For (1), a dashboard gets us oriented in the right direction for developing the needed queries.

Can you use an actual dashboard, or is it more like the snapshot of a dashboard? Being able to update the dashboard's filters and have the same change automatically apply to the alerts as well would be nice. (We use the filters to ignore irrelevant known bugs. Those are usually not particularly high-volume so the filters might not be that important, but it would be a nice capability.)

For (2), we need threshold(s) and a look at the pros and cons of codifying the thresholds in VCS or the need to change it often. For (3), we use a Prometheus exporter that turns Dashboards queries into metrics, Prometheus or Grafana evaluates those metrics against the threshold(s), and AlertManager routes alerts to recipients.

If the process uses Grafana anyway, I wonder if we could just use Grafana's built-in email alerts? Thes goal of this task is more of giving us a heads-up about potential issues than emergency response, so IMO the self-serve configurability via the Grafana UI might be more useful than the robustness of having the alert rules be managed in git.

Can you use an actual dashboard, or is it more like the snapshot of a dashboard? Being able to update the dashboard's filters and have the same change automatically apply to the alerts as well would be nice. (We use the filters to ignore irrelevant known bugs. Those are usually not particularly high-volume so the filters might not be that important, but it would be a nice capability.)

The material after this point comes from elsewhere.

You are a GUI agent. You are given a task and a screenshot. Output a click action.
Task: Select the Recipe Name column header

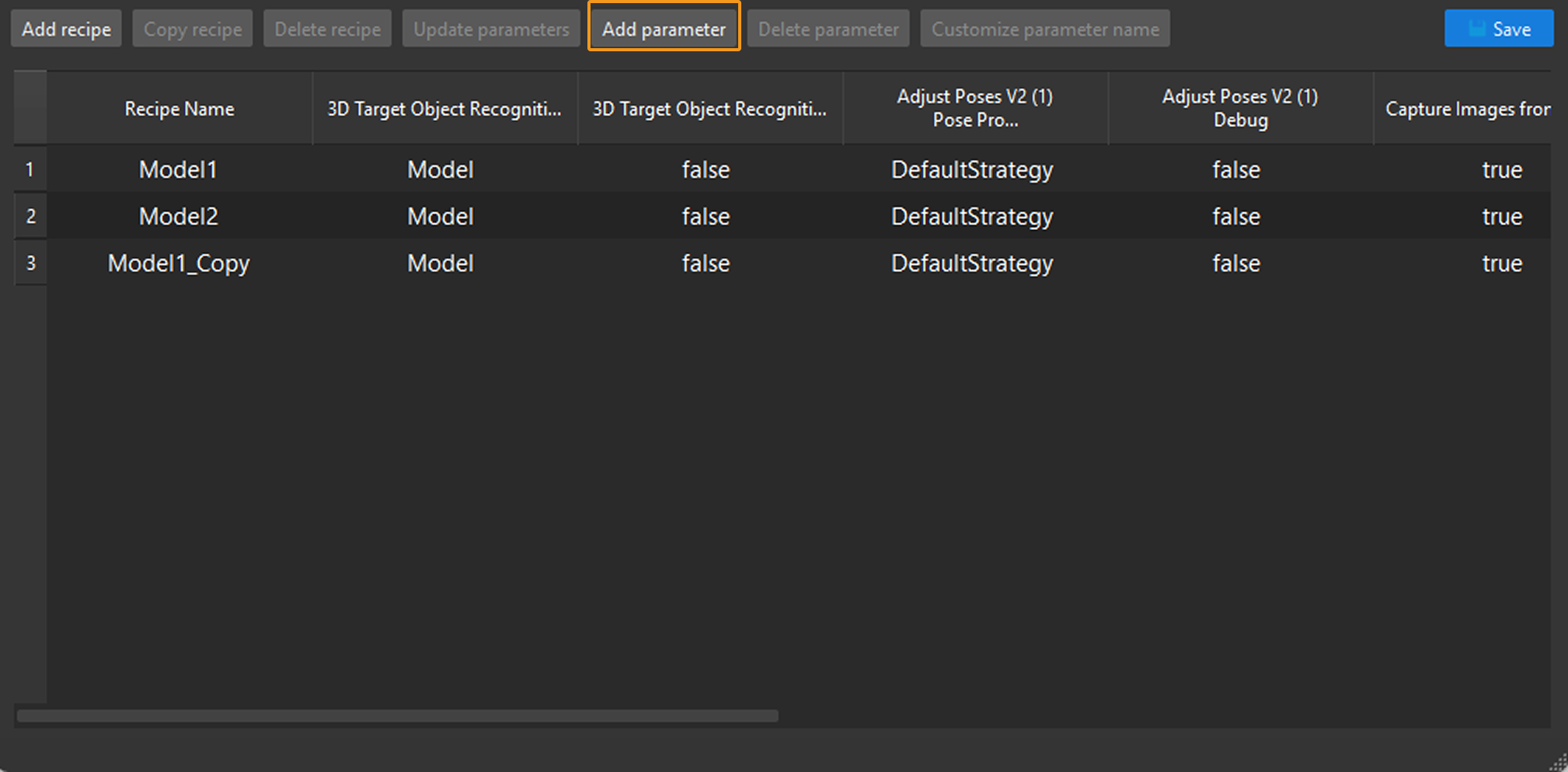(x=179, y=108)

Currently there is no way to synchronize a set of queries from a dashboard without human intervention. The query that generates the metrics would live in Puppet and require a patch to update.

RelEng has also expressed the desire to tag certain logs as "known issues" and change views based on that property through the logstash interface: T302041: Provide way to enhance Logstash logs with information from the Train Log Triage process.

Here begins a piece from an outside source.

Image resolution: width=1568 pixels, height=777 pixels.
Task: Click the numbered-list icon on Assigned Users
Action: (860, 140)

If the process uses Grafana anyway, I wonder if we could just use Grafana's built-in email alerts? Thes goal of this task is more of giving us a heads-up about potential issues than emergency response, so IMO the self-serve configurability via the Grafana UI might be more useful than the robustness of having the alert rules be managed in git.

Yes, the ability to adjust a threshold without a Gerrit patch is one advantage of this approach. SMTP is not configured for Grafana, but alerts routed through AlertManager are supported.

Sgs triaged this task as Low priority.Nov 20 2023, 4:17 PM
Michael raised the priority of this task from Low to Needs Triage.Jun 3 2024, 8:47 AM

Can you use an actual dashboard, or is it more like the snapshot of a dashboard? Being able to update the dashboard's filters and have the same change automatically apply to the alerts as well would be nice. (We use the filters to ignore irrelevant known bugs. Those are usually not particularly high-volume so the filters might not be that important, but it would be a nice capability.)

Currently there is no way to synchronize a set of queries from a dashboard without human intervention. The query that generates the metrics would live in Puppet and require a patch to update.

Can we somehow get to a state where we can make progress on this?

As far as I can see it, our minimal requirements would be:

  • something that runs daily
  • gets the number of events in logstash for a given query for the last 24 hours
  • pings an url (statsd) with that number
  • is self-service by growth-team engineers

Our current best workaround would seem to be to create two dashboards:

  • One with all known issues filtered out, so that we are able to see new issues.
  • And one with all known issues showing as well and a human engineer eye-balling whether they are getting worse.

I think that's not exactly ideal and it would be great if we could do better than that.

(I guess one alternative would be to highly streamline the process to make changes to puppet for that use-case. But that feels very much high-friction and permanent compared to the somewhat more ephemeral altering we actually need.)

@Tgr Is what Michael is suggesting a feasible way to go about the implementation of alerts?